§ To be done
**1.** In the thread on __rdtsc and QueryPerformanceCounter, translate this sentence into Spanish: "You can use coreinfo.exe from Sysinternals to check whether your CPU uses an invariant TSC or not."
**2.** Reproduce the stretch of the thread on __rdtsc and QueryPerformanceCounter from "I was curious" through "not highly portable.", character for character.

§ Selection

------

__rdtsc, QueryPerformanceCounter, and Quadpart

I was curious about a couple things.

MSDN strongly discourages the use of the __rdtsc() intrinsic, I believe because it behaves unpredictably on different processors (and on older versions of Windows such as XP,) and therefore leads to code that is not highly portable.

From http://msdn.microsoft.com/en-us/l...ws/desktop/dn553408(v=vs.85).aspx

We strongly discourage using the RDTSC or RDTSCP processor instruction to directly query the TSC because you won't get reliable results on some versions of Windows, across live migrations of virtual machines, and on hardware systems without invariant or tightly synchronized TSCs. Instead, we encourage you to use QPC to leverage the abstraction, consistency, and portability that it offers.

You can use coreinfo.exe from Sysinternals to check whether your CPU uses an invariant TSC or not.

You've also got Raymond Chen telling us that QueryPerformanceCounter acts differently on different systems based on the hardware:

http://blogs.msdn.com/b/oldnewthing/archive/2005/09/02/459952.aspx

Secondly, I have a question about the LARGE_INTEGER union. With highly portable code in mind, do we need to put logic in our code that says something like "if on a 32-bit computer, use .HighPart and .LowPart, otherwise use .Quadpart"? Or will the .QuadPart member always work on both 32-bit and 64-bit machines?
__rdtsc is very important and you definitely want to use it _for profiling_. What MSDN is talking about is _shipping_ code that uses __rdtsc to an end user, which is _not_ something you want to do, because you don't know what processor they might be using.

------

§ Data shown
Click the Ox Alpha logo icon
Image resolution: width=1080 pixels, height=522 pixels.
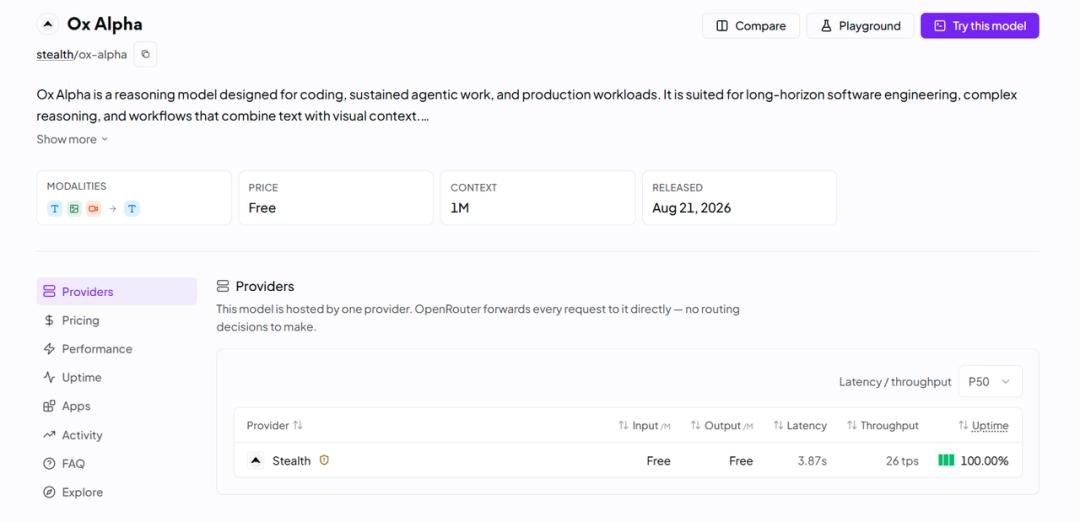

------

§ Per-task outputs
**1.** Puede usar coreinfo.exe de Sysinternals para comprobar si su CPU utiliza un TSC invariante o no.

**2.**
I was curious about a couple things.

MSDN strongly discourages the use of the __rdtsc() intrinsic, I believe because it behaves unpredictably on different processors (and on older versions of Windows such as XP,) and therefore leads to code that is not highly portable.